US trade representative, Robert Lighthizer, told a committee in the House of Representatives that China’s promise of purchasing additional US goods alone would not be enough for a trade deal.
“This administration is pressing for significant structural changes that would allow for a more level playing field – especially when it comes to issues of intellectual property rights and technology transfers,” Lighthizer said in testimony on Wednesday.
“There’s no agreement on anything until there’s agreement on everything,” he added when answer questions on currency. “But the reality is we have spent a lot of time on currency and it will be enforceable.”
The Hong Kong Stock Exchange (HKEX) released a three-year development plan on Thursday.
The plan aims to increase cross-border capital market deals. The exchange also vowed to enrich the diversity of its product offerings by adding more tradeable financial instruments such as foreign stocks and ETFs.
In addition, the HKEX said it would work on allowing short-selling of A-shares as well as establishing a new mainland-Hong Kong Stock Connect, although it is not clear why this would be needed since it already has links with the Shanghai and Shenzhen stock exchanges.
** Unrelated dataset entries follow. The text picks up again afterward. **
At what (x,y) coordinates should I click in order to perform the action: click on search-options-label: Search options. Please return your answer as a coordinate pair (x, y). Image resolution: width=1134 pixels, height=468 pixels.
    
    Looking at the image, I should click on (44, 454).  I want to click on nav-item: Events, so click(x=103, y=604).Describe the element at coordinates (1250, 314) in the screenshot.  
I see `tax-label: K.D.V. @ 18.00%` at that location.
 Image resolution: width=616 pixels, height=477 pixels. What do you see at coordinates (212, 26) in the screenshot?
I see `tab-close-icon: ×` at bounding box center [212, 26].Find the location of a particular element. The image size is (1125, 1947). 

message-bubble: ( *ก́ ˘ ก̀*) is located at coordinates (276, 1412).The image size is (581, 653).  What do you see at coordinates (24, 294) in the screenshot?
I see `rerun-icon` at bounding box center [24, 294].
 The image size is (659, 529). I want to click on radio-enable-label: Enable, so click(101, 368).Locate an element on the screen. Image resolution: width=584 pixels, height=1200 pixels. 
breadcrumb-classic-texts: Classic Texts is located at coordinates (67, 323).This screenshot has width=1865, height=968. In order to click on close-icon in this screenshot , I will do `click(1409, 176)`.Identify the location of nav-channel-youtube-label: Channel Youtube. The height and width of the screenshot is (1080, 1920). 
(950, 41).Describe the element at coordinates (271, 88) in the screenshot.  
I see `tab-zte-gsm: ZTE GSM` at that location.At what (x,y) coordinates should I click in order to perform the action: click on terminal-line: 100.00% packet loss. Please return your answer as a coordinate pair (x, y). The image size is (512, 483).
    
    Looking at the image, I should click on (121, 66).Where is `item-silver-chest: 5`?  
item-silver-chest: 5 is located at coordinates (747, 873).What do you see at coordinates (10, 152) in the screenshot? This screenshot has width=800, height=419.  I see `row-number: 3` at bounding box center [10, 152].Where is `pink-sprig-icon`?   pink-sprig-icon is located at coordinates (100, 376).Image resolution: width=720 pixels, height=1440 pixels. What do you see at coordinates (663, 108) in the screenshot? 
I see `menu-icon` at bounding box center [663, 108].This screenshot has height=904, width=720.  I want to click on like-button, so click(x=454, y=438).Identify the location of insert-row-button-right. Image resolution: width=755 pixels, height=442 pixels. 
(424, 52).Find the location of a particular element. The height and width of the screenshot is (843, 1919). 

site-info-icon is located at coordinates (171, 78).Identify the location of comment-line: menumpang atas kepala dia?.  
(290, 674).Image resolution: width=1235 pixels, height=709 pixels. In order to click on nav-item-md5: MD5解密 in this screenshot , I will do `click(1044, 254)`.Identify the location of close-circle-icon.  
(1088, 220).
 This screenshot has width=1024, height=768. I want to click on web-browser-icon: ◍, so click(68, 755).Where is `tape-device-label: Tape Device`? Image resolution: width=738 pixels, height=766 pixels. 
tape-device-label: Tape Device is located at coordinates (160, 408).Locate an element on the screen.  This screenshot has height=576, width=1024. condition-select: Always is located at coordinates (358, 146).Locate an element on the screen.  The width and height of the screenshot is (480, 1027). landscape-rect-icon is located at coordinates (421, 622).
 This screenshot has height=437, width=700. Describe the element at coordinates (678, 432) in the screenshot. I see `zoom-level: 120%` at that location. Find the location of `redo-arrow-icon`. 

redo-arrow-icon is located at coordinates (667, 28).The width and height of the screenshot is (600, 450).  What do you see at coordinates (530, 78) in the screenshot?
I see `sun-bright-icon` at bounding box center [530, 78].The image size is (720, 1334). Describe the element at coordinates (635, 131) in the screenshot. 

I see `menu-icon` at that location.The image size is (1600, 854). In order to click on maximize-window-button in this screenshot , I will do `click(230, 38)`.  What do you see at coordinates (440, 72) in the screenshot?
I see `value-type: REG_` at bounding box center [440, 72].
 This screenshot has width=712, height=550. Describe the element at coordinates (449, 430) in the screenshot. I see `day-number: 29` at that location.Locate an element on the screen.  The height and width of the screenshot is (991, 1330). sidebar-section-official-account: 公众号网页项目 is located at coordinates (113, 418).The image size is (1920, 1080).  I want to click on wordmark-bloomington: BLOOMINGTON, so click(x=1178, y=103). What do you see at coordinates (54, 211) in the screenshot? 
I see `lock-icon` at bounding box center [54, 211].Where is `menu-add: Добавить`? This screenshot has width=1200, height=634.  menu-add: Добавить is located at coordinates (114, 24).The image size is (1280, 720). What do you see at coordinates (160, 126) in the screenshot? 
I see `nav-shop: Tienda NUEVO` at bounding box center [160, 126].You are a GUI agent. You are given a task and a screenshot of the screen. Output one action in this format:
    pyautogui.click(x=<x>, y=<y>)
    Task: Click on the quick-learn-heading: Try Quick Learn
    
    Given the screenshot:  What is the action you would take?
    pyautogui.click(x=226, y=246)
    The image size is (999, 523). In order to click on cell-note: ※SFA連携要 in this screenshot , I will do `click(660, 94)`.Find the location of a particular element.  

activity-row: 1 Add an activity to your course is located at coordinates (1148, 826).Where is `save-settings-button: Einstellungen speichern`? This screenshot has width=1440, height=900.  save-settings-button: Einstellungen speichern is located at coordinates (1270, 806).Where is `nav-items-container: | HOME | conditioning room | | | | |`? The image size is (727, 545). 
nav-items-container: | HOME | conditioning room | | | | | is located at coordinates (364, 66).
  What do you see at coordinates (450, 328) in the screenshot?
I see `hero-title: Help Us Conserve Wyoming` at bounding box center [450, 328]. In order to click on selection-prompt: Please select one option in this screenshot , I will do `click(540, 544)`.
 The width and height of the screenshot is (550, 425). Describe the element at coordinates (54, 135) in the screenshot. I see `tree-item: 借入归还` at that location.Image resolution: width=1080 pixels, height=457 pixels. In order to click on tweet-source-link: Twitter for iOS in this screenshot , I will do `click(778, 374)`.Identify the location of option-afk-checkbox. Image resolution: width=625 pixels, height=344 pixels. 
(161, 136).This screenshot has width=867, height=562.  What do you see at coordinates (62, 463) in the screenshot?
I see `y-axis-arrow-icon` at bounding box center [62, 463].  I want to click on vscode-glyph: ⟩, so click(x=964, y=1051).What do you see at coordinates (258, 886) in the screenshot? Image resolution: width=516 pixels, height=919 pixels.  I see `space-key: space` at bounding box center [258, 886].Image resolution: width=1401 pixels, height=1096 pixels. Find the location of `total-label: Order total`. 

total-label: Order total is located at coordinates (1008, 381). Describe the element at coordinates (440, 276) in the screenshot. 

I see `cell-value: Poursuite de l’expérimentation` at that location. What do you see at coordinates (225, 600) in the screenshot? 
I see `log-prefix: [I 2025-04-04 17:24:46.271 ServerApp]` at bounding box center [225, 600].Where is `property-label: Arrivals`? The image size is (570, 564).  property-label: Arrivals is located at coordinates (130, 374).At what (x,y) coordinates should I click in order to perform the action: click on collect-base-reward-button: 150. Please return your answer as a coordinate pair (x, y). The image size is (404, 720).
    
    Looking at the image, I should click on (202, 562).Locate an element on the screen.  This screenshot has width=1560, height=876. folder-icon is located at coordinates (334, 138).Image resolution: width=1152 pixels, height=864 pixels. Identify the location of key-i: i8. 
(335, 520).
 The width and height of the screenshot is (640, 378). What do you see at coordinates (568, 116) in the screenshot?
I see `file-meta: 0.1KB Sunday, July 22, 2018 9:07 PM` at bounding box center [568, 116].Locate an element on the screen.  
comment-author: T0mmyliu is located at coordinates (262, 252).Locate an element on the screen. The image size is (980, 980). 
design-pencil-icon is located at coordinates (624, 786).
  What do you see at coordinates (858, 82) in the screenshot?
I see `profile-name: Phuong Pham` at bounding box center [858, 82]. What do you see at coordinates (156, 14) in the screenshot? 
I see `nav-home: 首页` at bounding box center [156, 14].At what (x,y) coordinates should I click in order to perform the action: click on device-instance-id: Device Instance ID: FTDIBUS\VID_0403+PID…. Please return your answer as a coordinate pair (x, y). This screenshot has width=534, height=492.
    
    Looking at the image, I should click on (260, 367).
Local media reported on Thursday that Qinghai provincial department of finance met to discuss the local government’s debt issues. The conclusion was to eliminate all implicit debt in the next five to 10 years. The report was pulled the day after it was published.
The meeting came after Qinghai Provincial Investment Group, the local government financing vehicle (LGFV) made a last-minute payment on Rmb21.4m bonds and caused investors significant anxiety on whether LGFVs still have government backing.
The Ministry of Finance has enlisted an international accounting firm to conduct research on capital gains tax exemption for international funds registered in China, Bloomberg reported.
As of now, global funds registered in China are subjected to up to 25% of capital gains tax for income earned worldwide.
The Central Committee of the Communist Party of China held a meeting on Wednesday regarding “strengthening the CPC’s political construction.” After the meeting, the committee released a 10,000-character document.
Trivium China, a consulting company, noted that in the document, Xi elevated himself to the level of Marx. The firm concluded this by interpreted the following, rather garbled, sentence from the document: “Xi Jinping Thought on Socialism with Chinese Characteristics for the New Era is contemporary Chinese Marxism and 21st century Marxism.”
“[This] is further evidence of how Xi Jinpnig has elevated politics above all else,” Trivium China wrote in a Thursday note. “Jiang Zemin and Hu Jintao tended to emphasize economic development over political orthodoxy. But with Xi, it’s all politics, all the time.”
Watch this space. The lianghui, annual plenary sessions where national-level political decisions are made, will be held in Beijing on March 5.